## Exercise instructions
Express the lines from the start of the items through the line containing "click(x=263, y=58)" as a Markdown table with the columns Row and Line, giving each line a row number and omitting blank lines. Leave the pictures out of the table.

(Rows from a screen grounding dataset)
____

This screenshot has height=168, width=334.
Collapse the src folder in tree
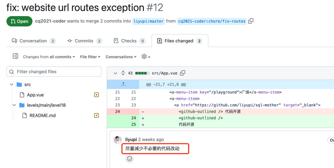tap(12, 84)
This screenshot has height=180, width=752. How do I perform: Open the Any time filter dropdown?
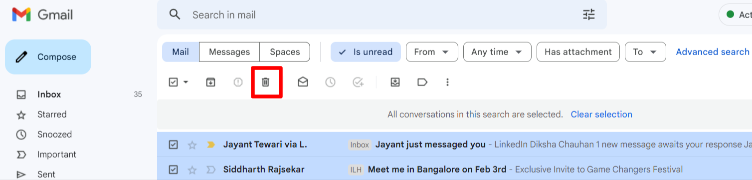(x=497, y=52)
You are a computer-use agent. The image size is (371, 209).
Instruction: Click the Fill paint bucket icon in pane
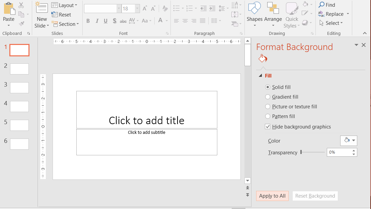click(x=263, y=58)
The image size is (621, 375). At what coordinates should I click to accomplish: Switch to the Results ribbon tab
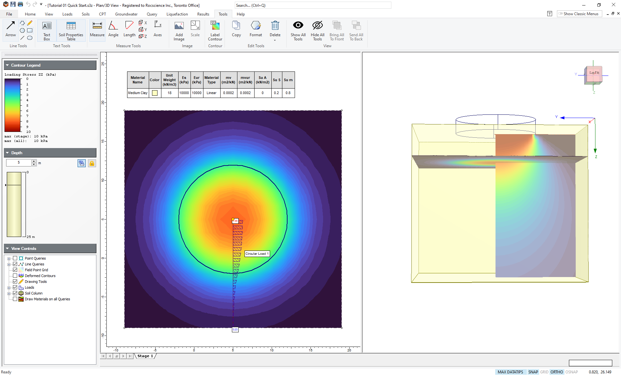(203, 14)
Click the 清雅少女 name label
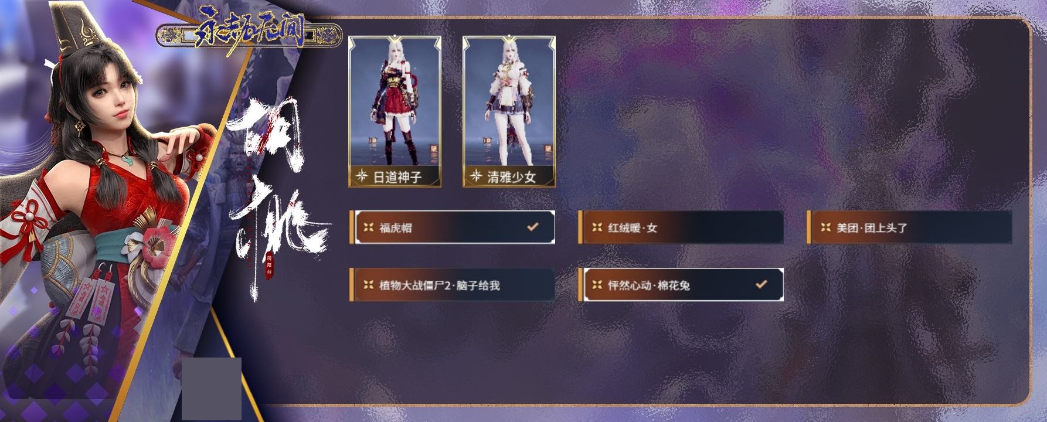Viewport: 1047px width, 422px height. click(512, 176)
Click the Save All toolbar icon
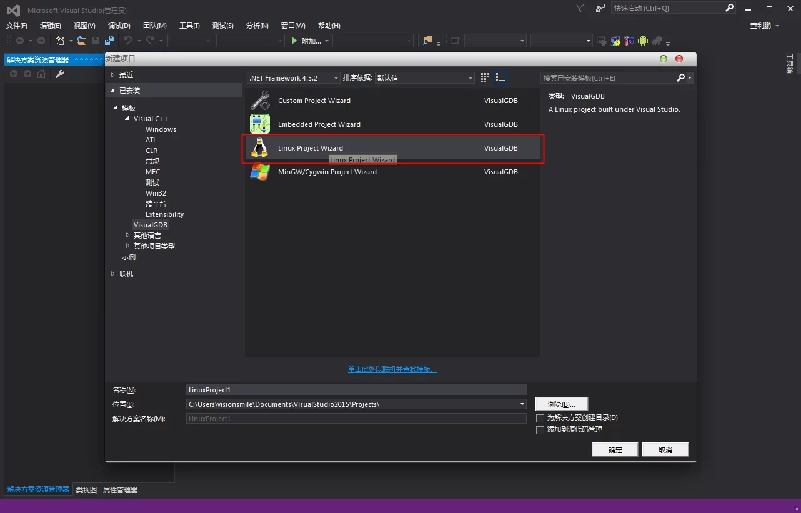Viewport: 801px width, 513px height. tap(109, 41)
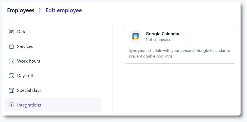Click the Google Calendar logo icon
The height and width of the screenshot is (122, 247).
click(x=136, y=36)
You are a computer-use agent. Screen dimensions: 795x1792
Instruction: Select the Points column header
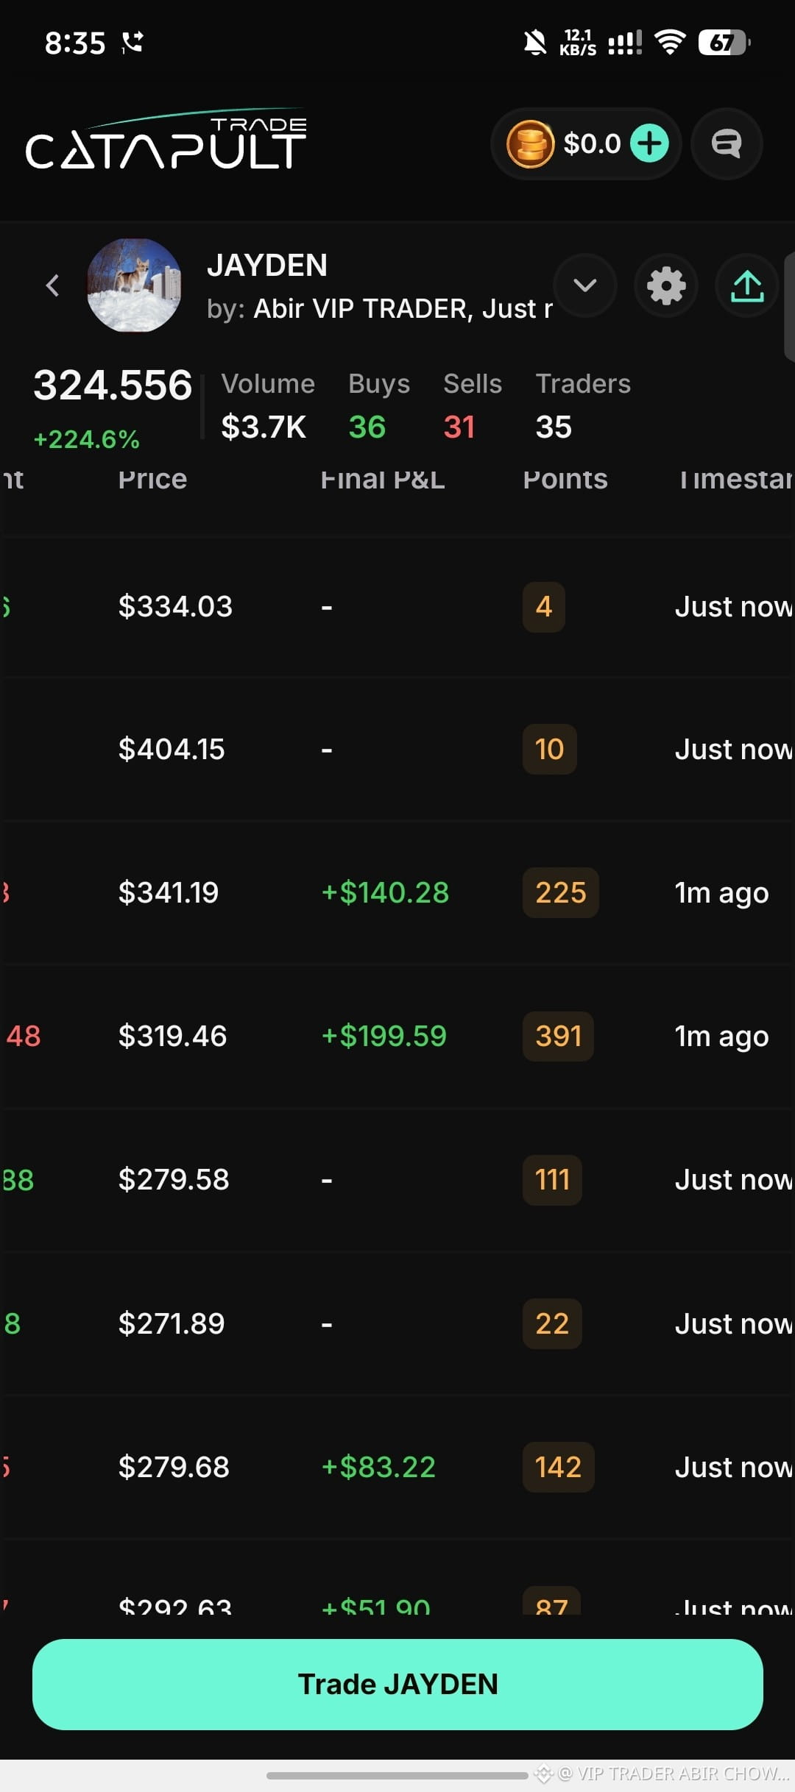[x=565, y=480]

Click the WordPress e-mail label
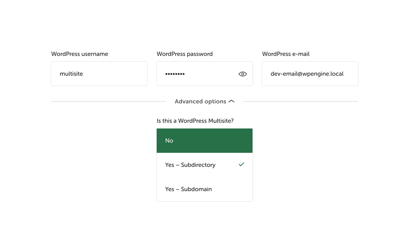[286, 54]
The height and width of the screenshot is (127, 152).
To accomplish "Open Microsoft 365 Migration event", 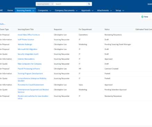I will (x=27, y=49).
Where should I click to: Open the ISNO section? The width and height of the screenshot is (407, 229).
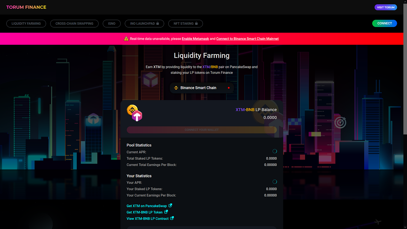tap(112, 24)
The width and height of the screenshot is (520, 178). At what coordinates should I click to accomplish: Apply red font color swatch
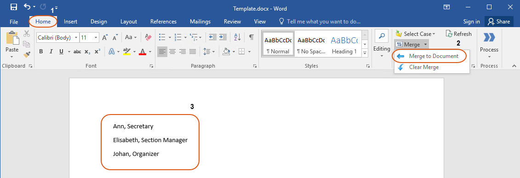[143, 52]
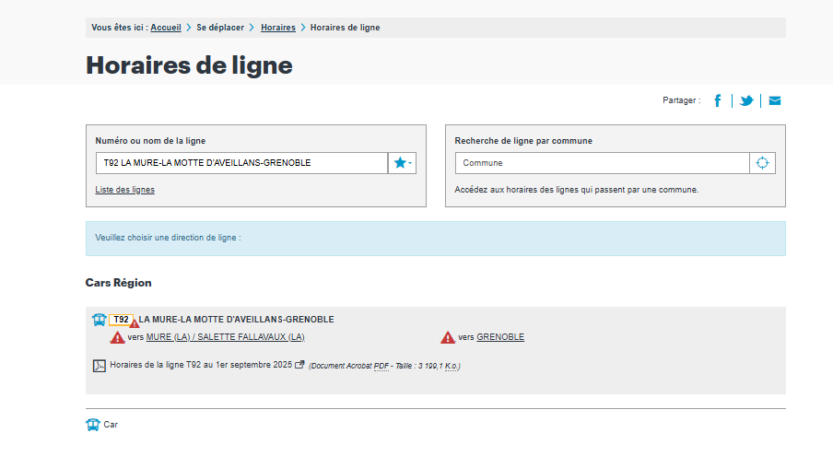Click the Car legend bus icon
This screenshot has width=833, height=468.
[92, 425]
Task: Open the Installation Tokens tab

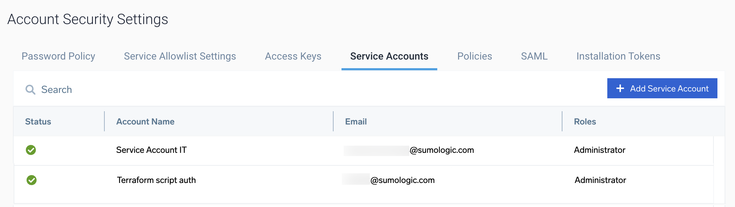Action: point(618,56)
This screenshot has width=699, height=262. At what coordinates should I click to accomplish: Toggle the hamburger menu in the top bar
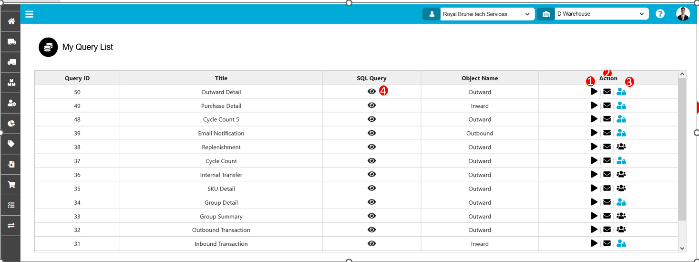30,14
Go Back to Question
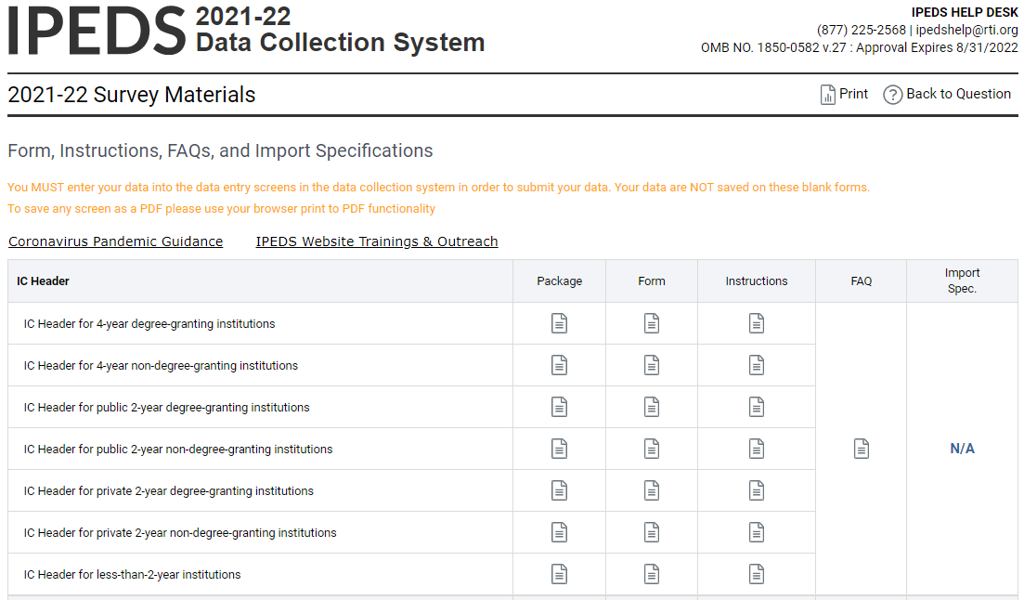The width and height of the screenshot is (1024, 600). [x=947, y=94]
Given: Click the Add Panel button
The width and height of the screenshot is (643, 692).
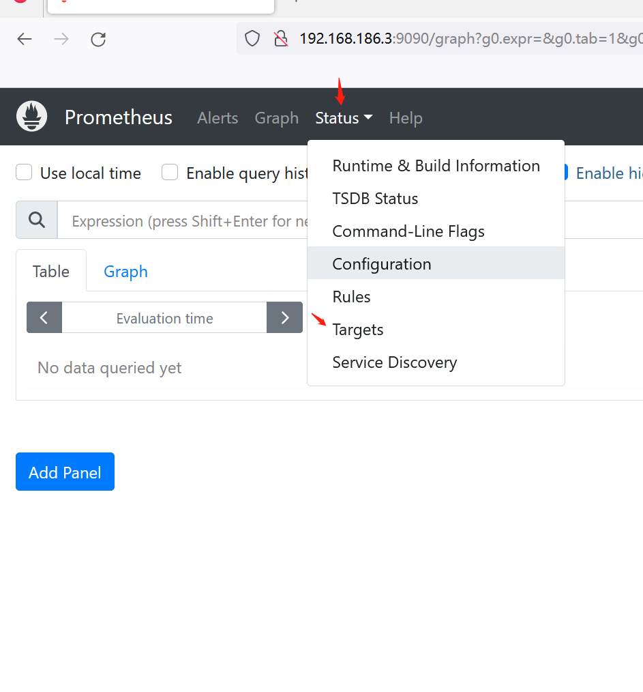Looking at the screenshot, I should pyautogui.click(x=65, y=472).
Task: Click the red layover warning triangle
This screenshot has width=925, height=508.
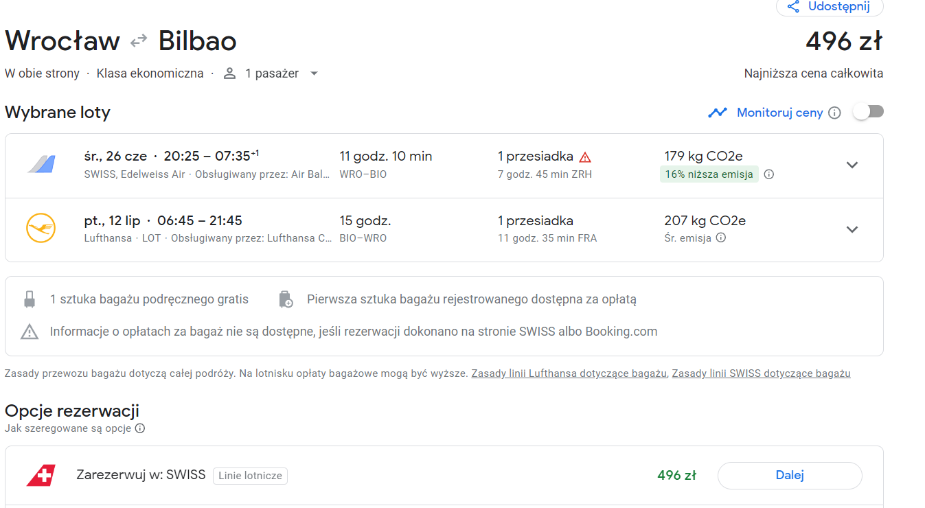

____

## Written answer
| Row | Line |
|---|---|
| 1 | This screenshot has height=168, width=334. |
| 2 | Collapse the src folder in tree |
| 3 | tap(12, 84) |
| 4 | This screenshot has height=180, width=752. How do I perform: Open the Any time filter dropdown? |
| 5 | (x=497, y=52) |
| 6 | You are a computer-use agent. The image size is (371, 209). |
| 7 | Instruction: Click the Fill paint bucket icon in pane |
| 8 | click(x=263, y=58) |